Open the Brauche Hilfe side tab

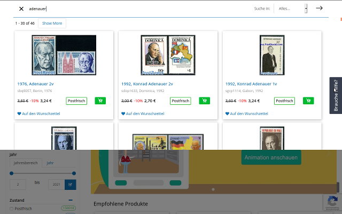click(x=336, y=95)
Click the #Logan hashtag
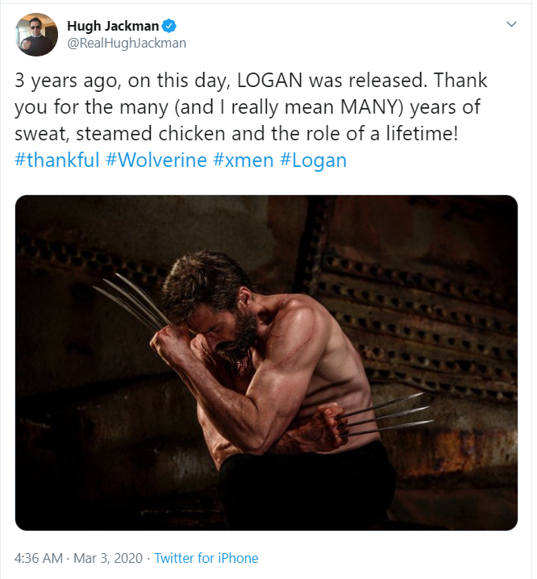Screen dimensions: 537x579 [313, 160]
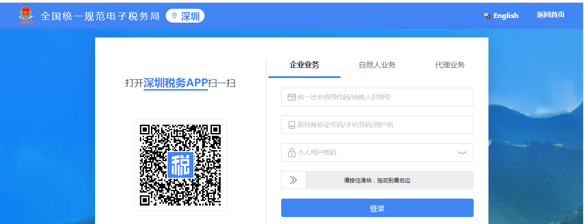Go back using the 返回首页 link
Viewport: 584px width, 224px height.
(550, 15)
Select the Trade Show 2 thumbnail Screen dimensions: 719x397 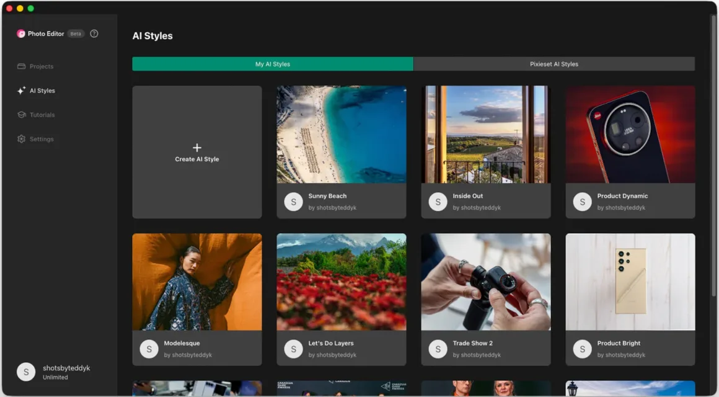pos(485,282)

━━━━━━━━━━━━━━━━━━━━━━━━━━━━━━

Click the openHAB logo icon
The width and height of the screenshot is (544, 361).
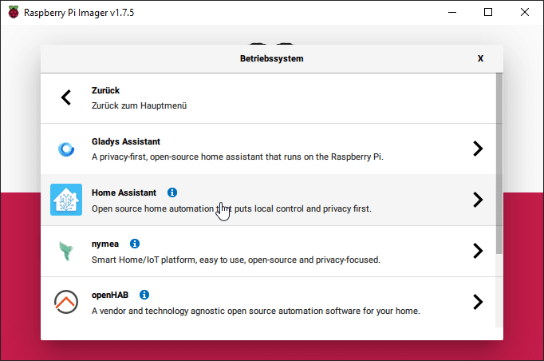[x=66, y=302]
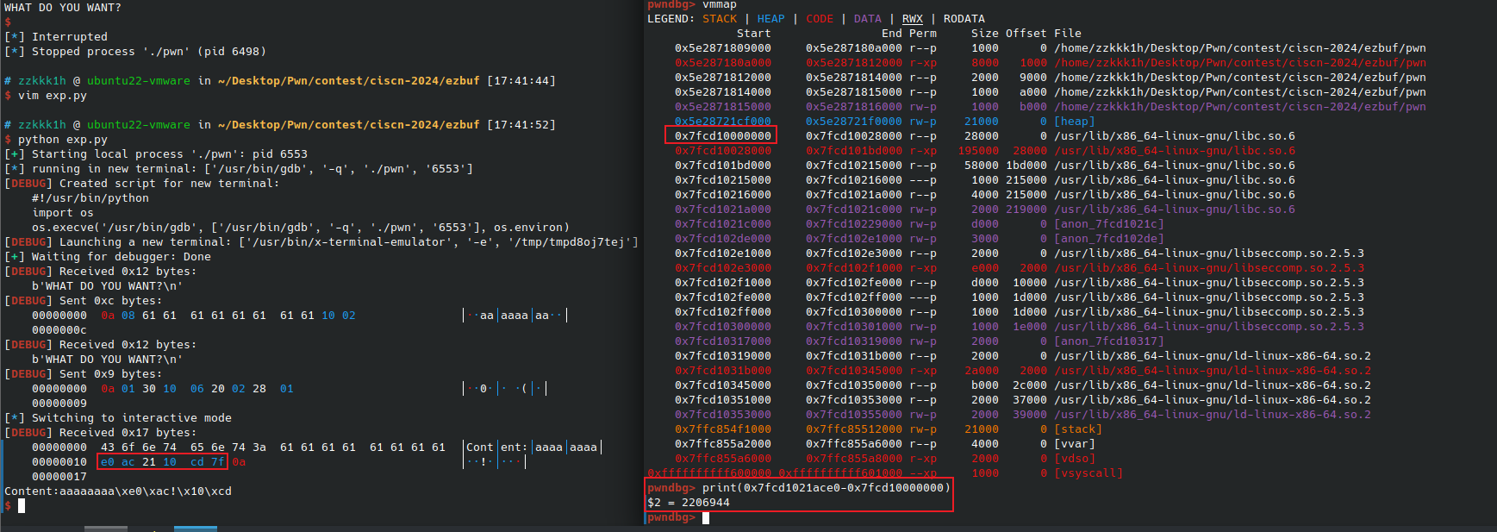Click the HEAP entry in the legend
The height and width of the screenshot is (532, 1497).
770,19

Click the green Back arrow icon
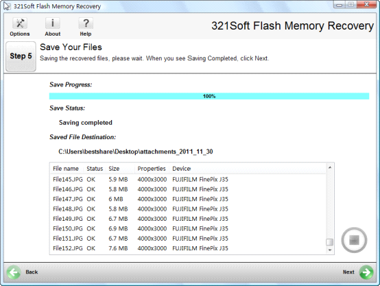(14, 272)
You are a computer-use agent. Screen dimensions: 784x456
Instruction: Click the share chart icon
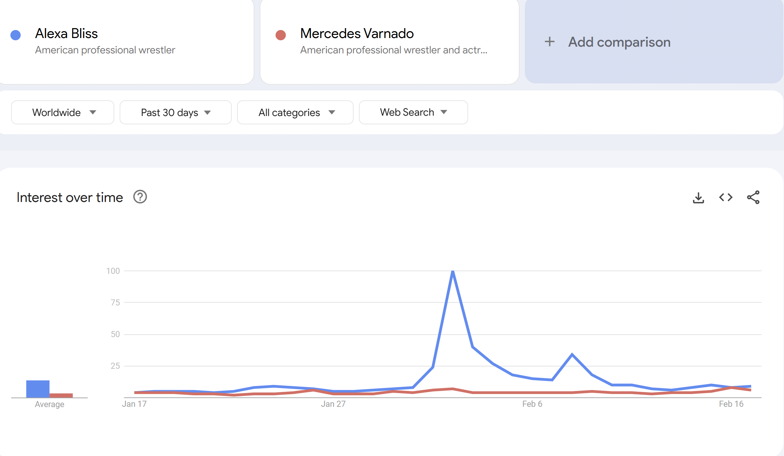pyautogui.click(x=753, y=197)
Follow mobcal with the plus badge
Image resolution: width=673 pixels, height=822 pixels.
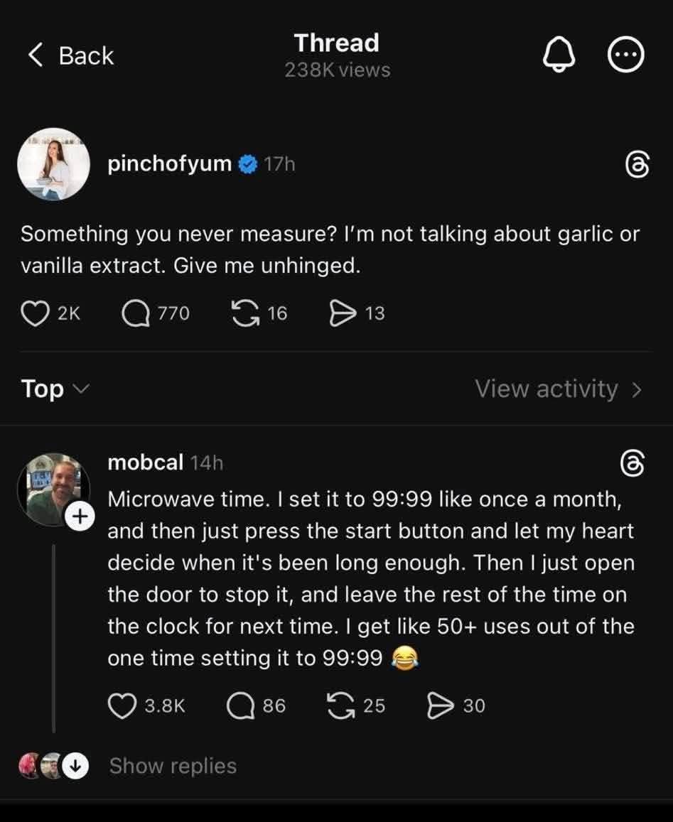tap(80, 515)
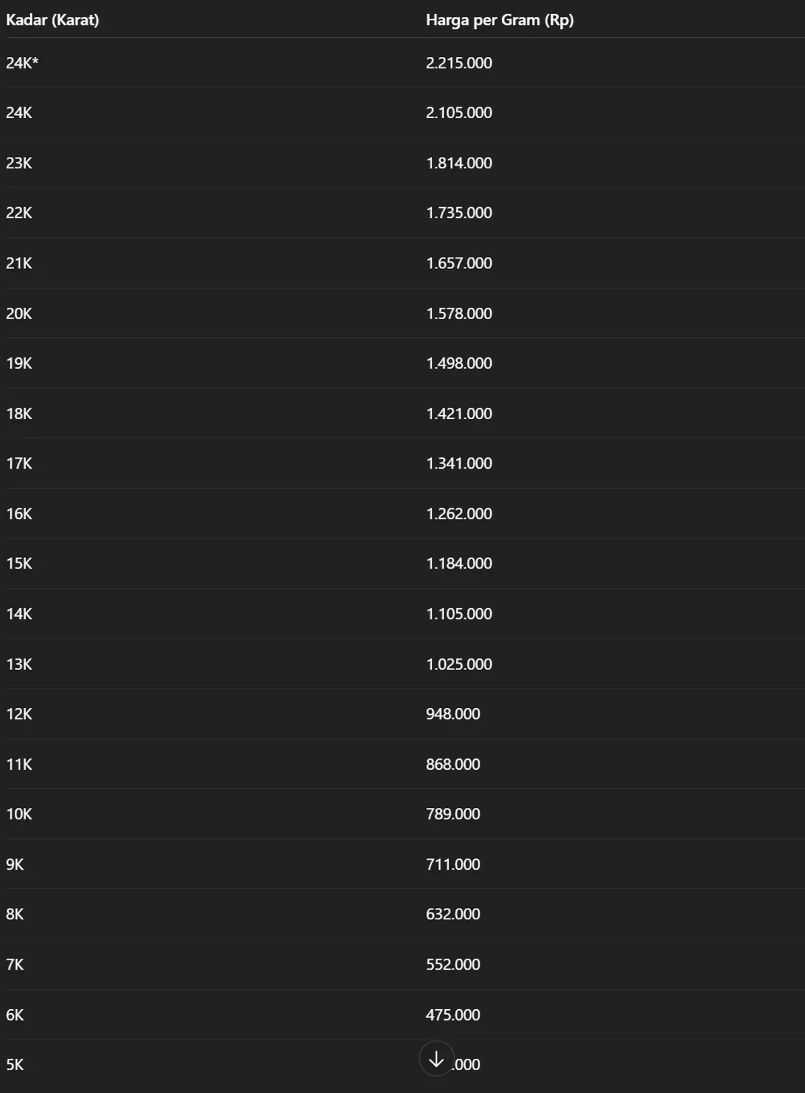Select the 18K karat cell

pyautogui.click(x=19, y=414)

━━━━━━━━━━━━━━━━━━━━━━━━━━━━━━

With the pictures removed, print only the lines starting at the line that has "Click the green Back arrow icon" and ending at the line that has "Follow mobcal with the plus badge", both ends included, exactly as they stand above.

Click the green Back arrow icon
(14, 272)
You are a computer-use agent. Screen dimensions: 784x456
Instruction: Click the share chart icon
pyautogui.click(x=753, y=197)
Follow mobcal with the plus badge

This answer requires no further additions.